Уважаемый RA3DCS, а не поможите фотографиями перегородки между кабиной экипажа и салоном - вид со стороны кабины и фото кресел экипажа. И еще нигде не смог найти никакой компоновочной схемы (кроме немецкой на L-410 УВП), где была бы компоновка кабины экипажа. Очень нужно... 
Как-то странно получается: вроде самолет относительно новый, до сих пор летает, а графики на него днем с огнем...

----------


## SVVAULSH

LET L-410 Польского агенства аэронавигационной службы

----------


## RA3DCS

> а не поможите фотографиями перегородки между кабиной экипажа и салоном ...


В кабине находится т.н. вертикальный канал, где проходят тяги и тросы управления. Вот несколько фотографий.

----------


## RA3DCS

Кабина Л-410МА.

----------


## RA3DCS

Кабинное оборудование Л-410МУ.

----------


## RA3DCS

Прототип Л-410 (сн 690001) бортовой номер в начале был ОК-60.

----------


## Mishel

О, огромное спасибо за фотоматериалы!
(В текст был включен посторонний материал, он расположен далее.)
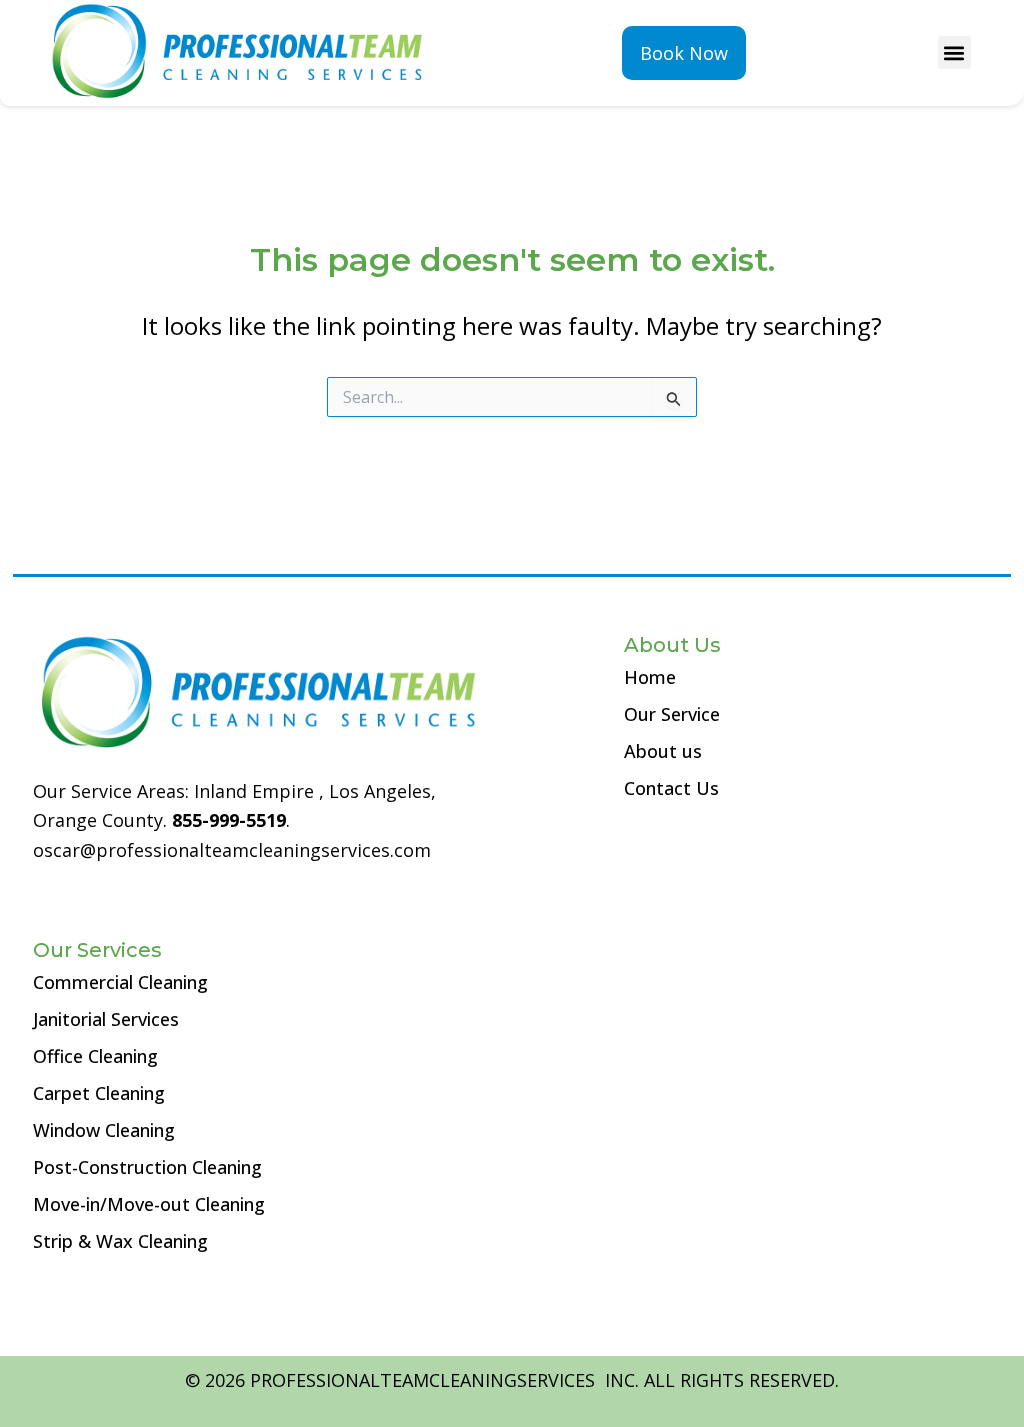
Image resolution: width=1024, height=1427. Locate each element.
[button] (954, 52)
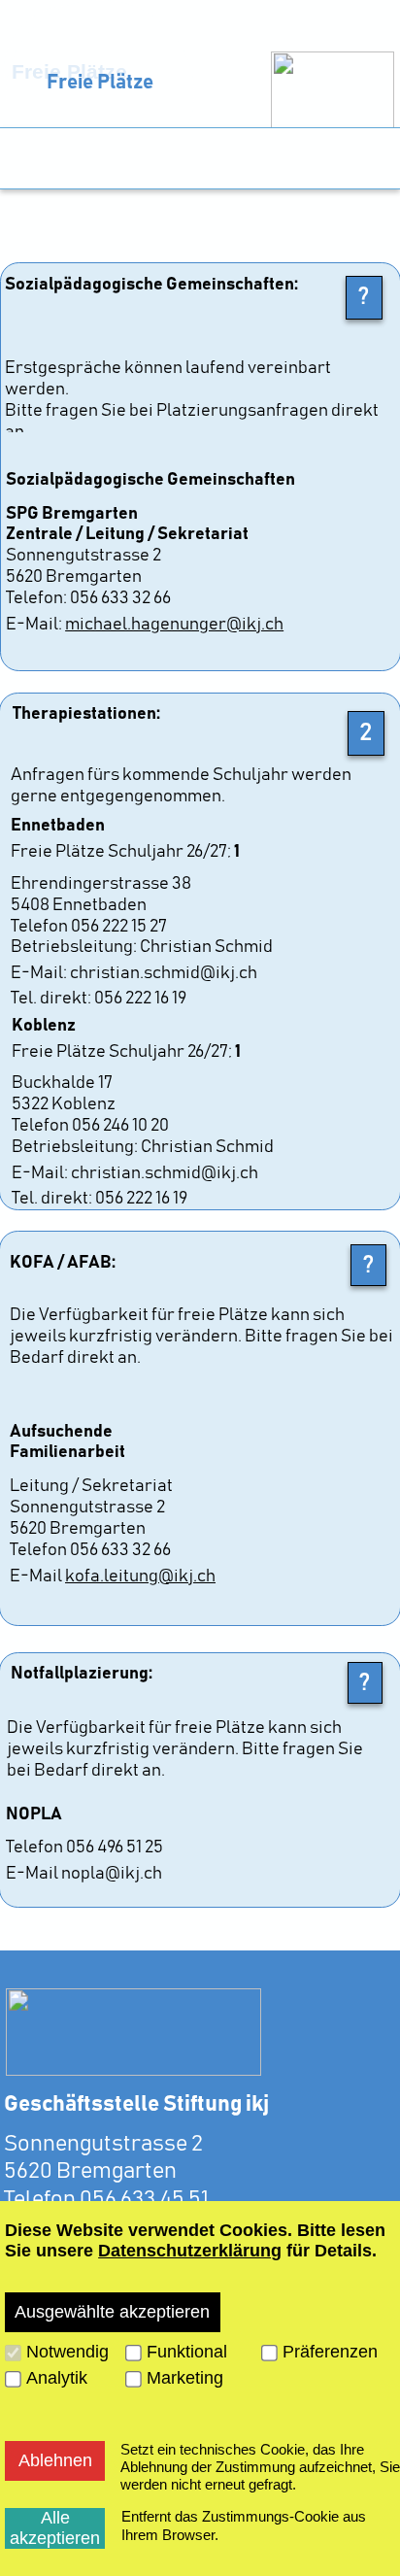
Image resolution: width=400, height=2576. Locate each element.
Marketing (185, 2378)
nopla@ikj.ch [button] (111, 1873)
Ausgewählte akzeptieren (112, 2312)
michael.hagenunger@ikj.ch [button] (174, 624)
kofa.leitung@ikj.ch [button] (140, 1576)
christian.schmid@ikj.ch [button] (165, 973)
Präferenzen (330, 2351)
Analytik (56, 2378)
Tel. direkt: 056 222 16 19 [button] (98, 998)
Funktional (187, 2351)
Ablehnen (55, 2460)
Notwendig (67, 2351)
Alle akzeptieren (55, 2528)
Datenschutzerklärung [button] (190, 2250)
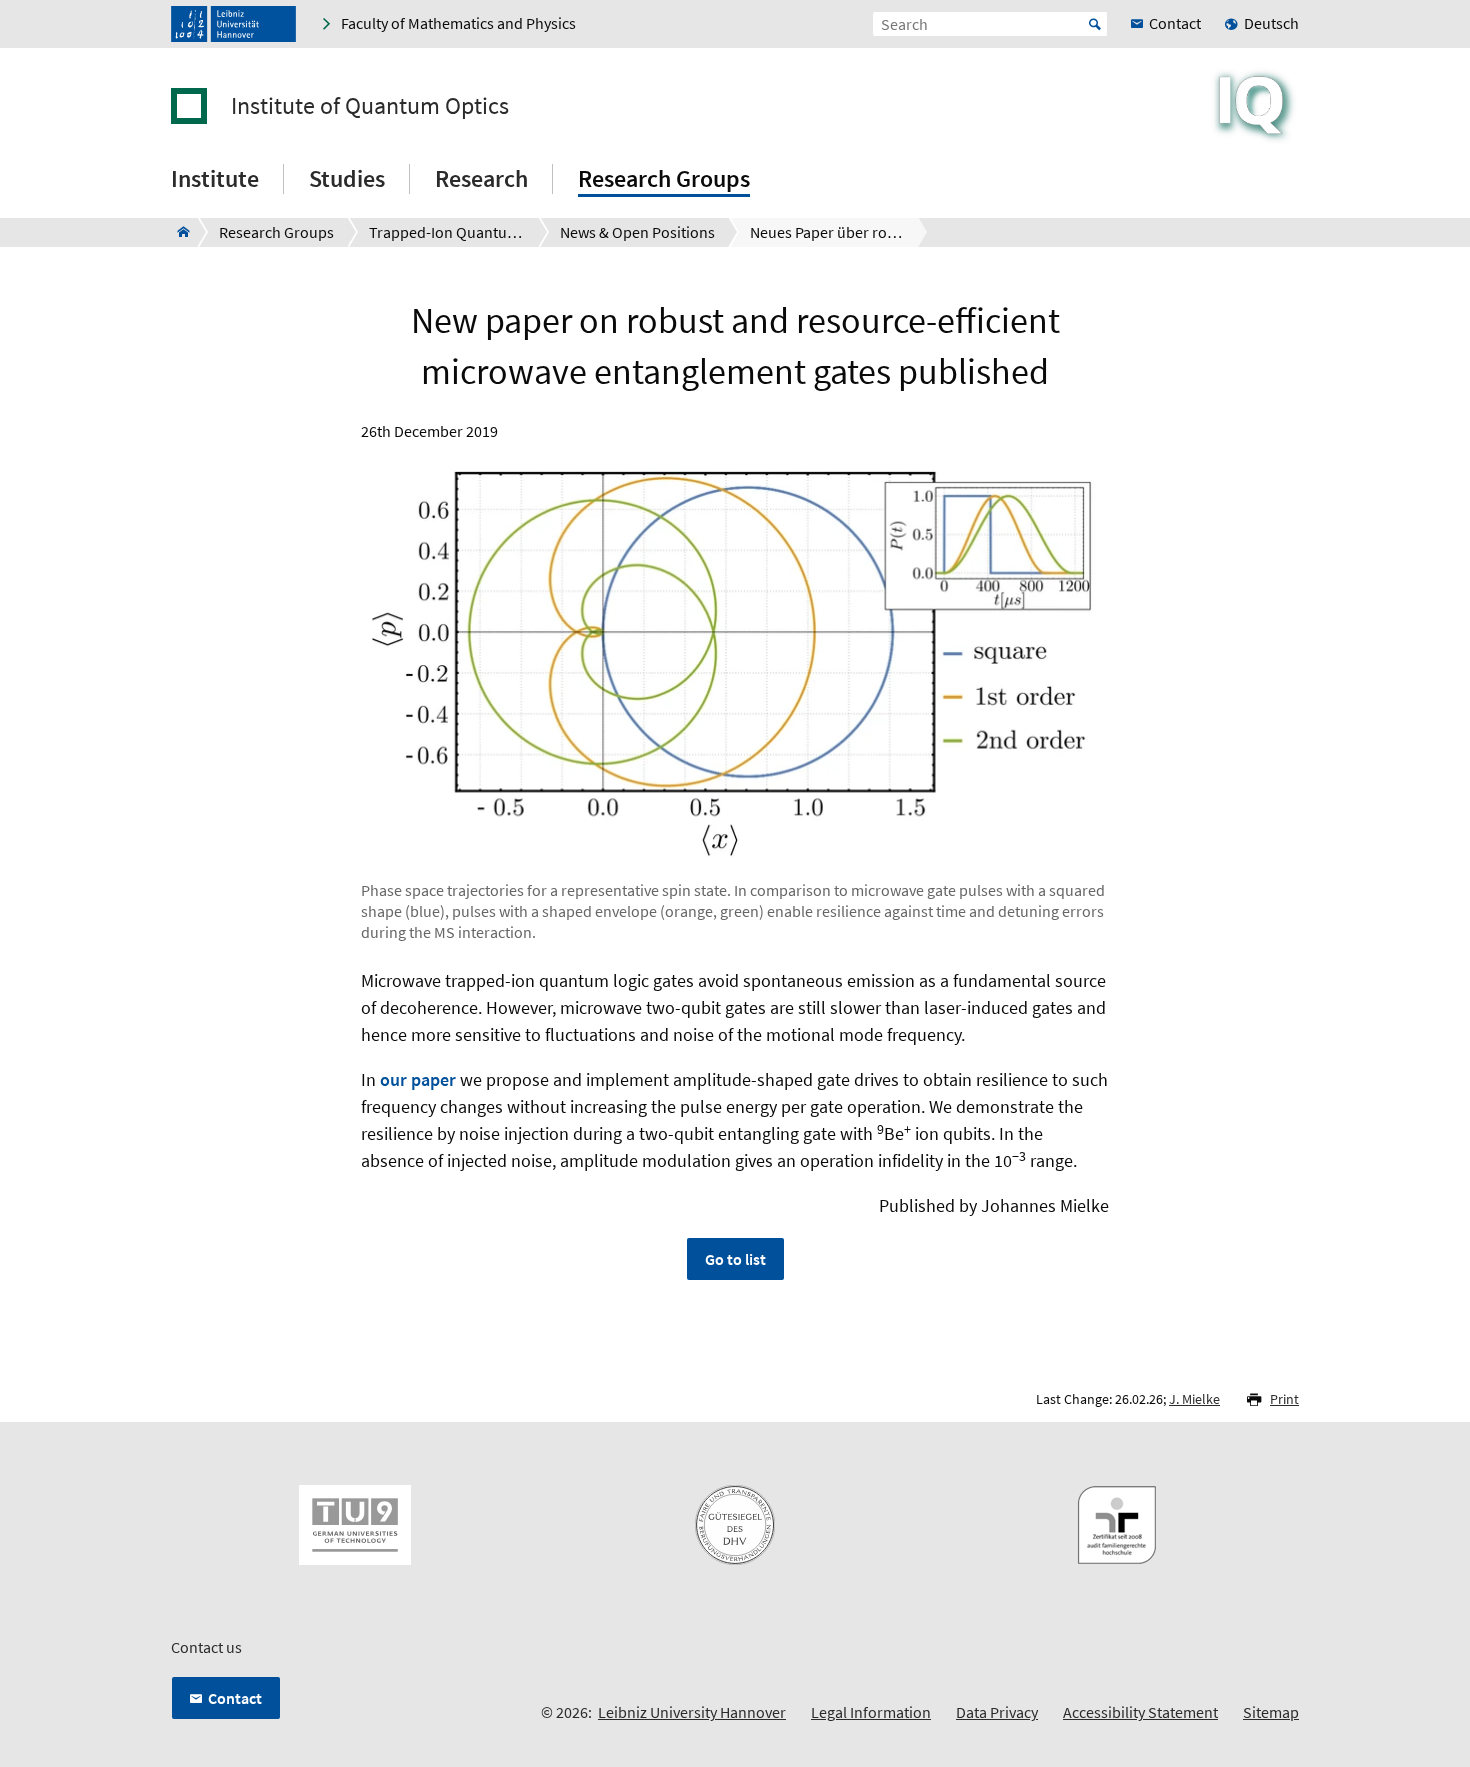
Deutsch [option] (1271, 23)
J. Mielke (1194, 1399)
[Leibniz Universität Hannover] (233, 24)
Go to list (735, 1259)
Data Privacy (997, 1712)
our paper (418, 1079)
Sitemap (1271, 1712)
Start (1095, 24)
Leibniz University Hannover (692, 1712)
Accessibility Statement (1140, 1712)
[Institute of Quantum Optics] (177, 232)
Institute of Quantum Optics (370, 106)
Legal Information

Восторг. Еще бы фото кресел и было бы вообще замечательно.

----------


## RA3DCS

> Еще бы фото кресел и было бы вообще замечательно.


Пилотских кресел нет! Специально их никто не фотографировал. Если Вам очень нужно, попробую попросить Роберта, чтобы сделал фотографии пилотских кресел.
Еще один Л-410МУ (сн. 780901 ) бн. СССР-67250

----------


## Mishel

Если есть возможность сделать фото пилотских кресел, буду премного благодарен! Реально нужны для постройки модели...

----------


## RA3DCS

Написал Роберту, ждем результат.

Комплексный тренажер самолета ТЛ-410.

----------


## RA3DCS

Кабина Л-410-УВП (сн. 800414) б.н. RА-67148
Фотографии любезно предоставил Иван Клепцов.

----------


## RA3DCS

Кабина Л-410-УВП (сн. 800414) б.н. RА-67148 (продолжение).

----------


## RA3DCS

> Если есть возможность сделать фото пилотских кресел, буду премного благодарен! Реально нужны для постройки модели...


Вот Роберт прислал фотографии кресла. Надеюсь то, что нужно.

----------


## ksm15

Недавно приобрёл Л-410 МУ номер 67284 (хлам), есть намерение востановить. Может поможете с литературкой. По УВПешке есть а по МУшке вообще ни чего?

----------


## RA3DCS

*ksm15* личку посмотрите.

----------


## ksm15

Самолёт ужасно разграблен. Отсутствуют штурвалы вместе с колонками, капоты двигателей, верхние узлы крепления двигателей вырваны тоже отсутствуют, левая половинка руля высоты, электропроводка сильно порезана, тросовая проводка вырезана практически полностью. Отсутствует пульт сверху в кабине пилотов. Имею опыт восстановления подобной УВП-ешки но по сравнению с этим самолётом та была просто ласточка, хотя электропроводка на той была порезана сильнее. Проблема в том, что это совершенно другой самолёт по сравнению с УВП, не знаю где искать руль высоты. Думаю без донора не обойтись или звонить на завод, если есть телефон подскажите. А вообще планер практически в идеальном состоянии, как только что с завода. Ни каких следов коррозии. Сейчас самолёт разобран приготовлен к транспортировке, на следующей неделе займусь.
Думаю этот проект по восстановлению года на два. 
А вообще у нас в России есть летающая МУшка  в Москве аэродром «Борки», по выходным бросает парашютистов.
Жду информации по документации, может подскажите где разжиться недостающими запчастями.

----------


## Кара

Не в Новосибирске ли Северном Вы его приобрели?

----------


## Intruder

> Л-410, хоть этот самолет и не советского производства, тем не менее, он оставил свой след в истории авиации СССР и России. В свое время занимался строительством макета кабины, соответственно было собрано большое количество материала по этому самолету. Огромную помощь в этом вопросе оказал Роберт Пинкава. 
> Если администрация сайта не возражает, попробую в этой ветке поделиться собранным материалом. Вдруг кому-то еще просто интересно.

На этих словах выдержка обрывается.